This Sunday and Rev. Peter's June Poem

The spiritual theme for June is "Blessing"

This Sunday July 1, 2018 - "Border Issues with Mexico",  Megan Mathieson

Megan spent two weeks recently in Mexico learning about border issues and is excited to share her experiences with us. A sermon on immigration issues will accompany a Mexican-themed service.

Megan is a third-year seminarian at Lancaster Theological Seminary and member of UU Gettysburg. Megan, her wife, and their family currently live in East Berlin PA. She is currently serving as summer minister at UU Sterling VA and will complete a full-time ministerial internship at UU Frederick MD during the 2018-2019 school year.

"Sense of Blessing"  by Peter A. Friedrichs

I know what a blessing looks like,
and I’m not talking about a picture of 
the Pope placing his cupped hands 
on a child’s head.
 
It looks like the midnight delivery 
of a stunned and wide-eyed Indian orphan 
to her adoptive parents at the baggage claim
carousel in Terminal E of Logan Airport; 
and a full moon rising over Mt.

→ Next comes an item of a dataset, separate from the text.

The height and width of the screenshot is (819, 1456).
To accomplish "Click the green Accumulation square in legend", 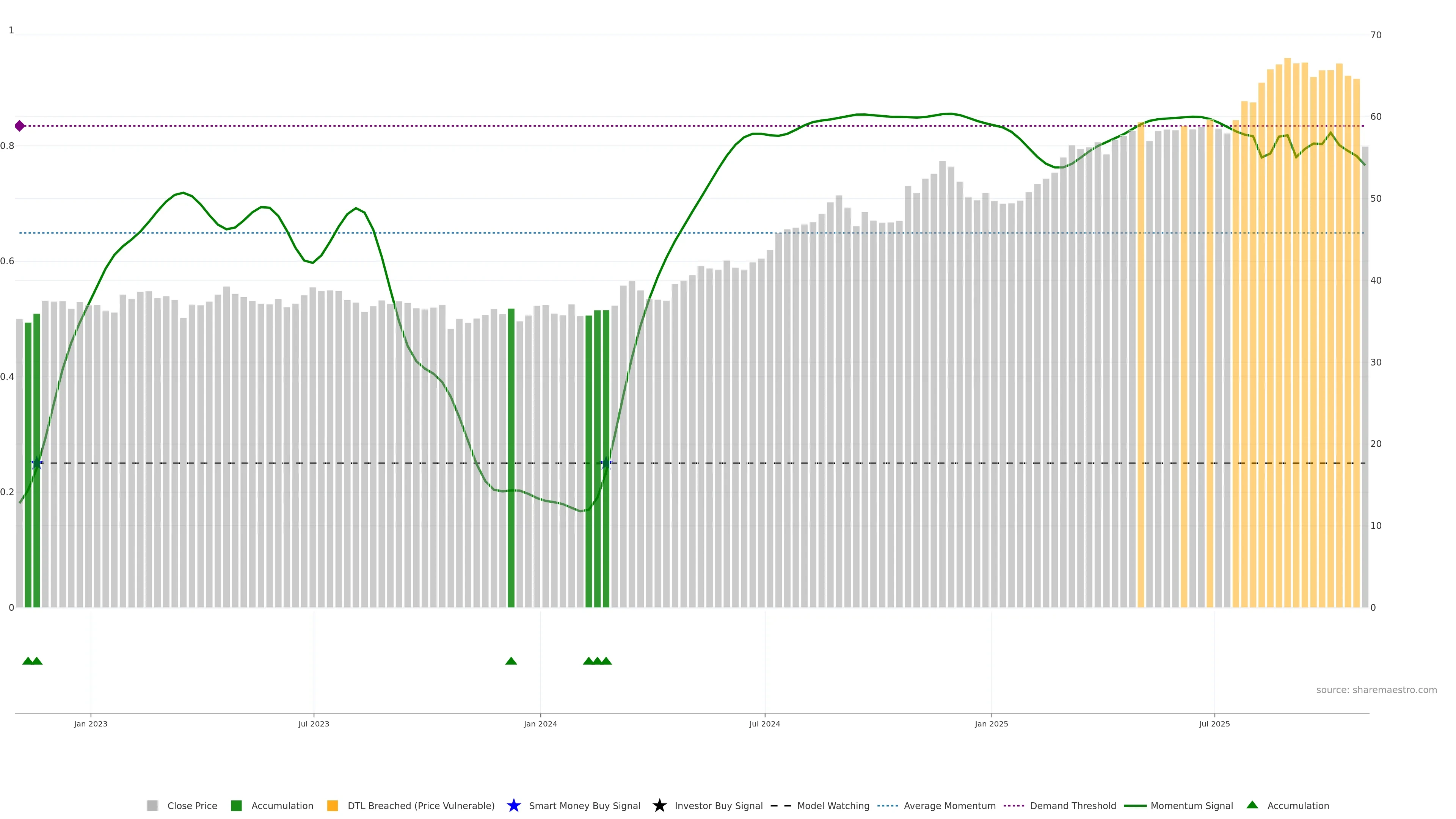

Katahdin 
on an autumn night so clear and cold 
it makes your teeth ache.

I know what a blessing smells like, too:
The head of your month-old niece,
thrust into your arms by your dead-tired
sister who wants nothing more than a 
few hours of uninterrupted sleep; 
and the aroma of fresh-baked bread 
that catches you off-guard 
as you walk past a bakery,
head bowed against the cold, and grief, 
on the way to your grandmother’s funeral.
 
A blessing tastes like the cherry
popsicles you used to split with
your dad on the front stoop just 
before bedtime in summer, 
when the light was soft and 
the pavement still hot under 
the soles of your feet.
 
The deafening roar of water cascading 
into an Ithacan gorge is the sound 
a blessing makes; and, too, 
the silence of the pre-dawn forest, 
when the insects have gone to ground 
and birds have not yet begun
to bid the morning welcome.
 
And I know – thank God I know – 
how a blessing feels: Like walking 
out of the shadow of a skyscraper, 
or your own fear, and feeling the sun 
on your face for the first time in forever; 
and waking up every morning 
next to the one who saved your life.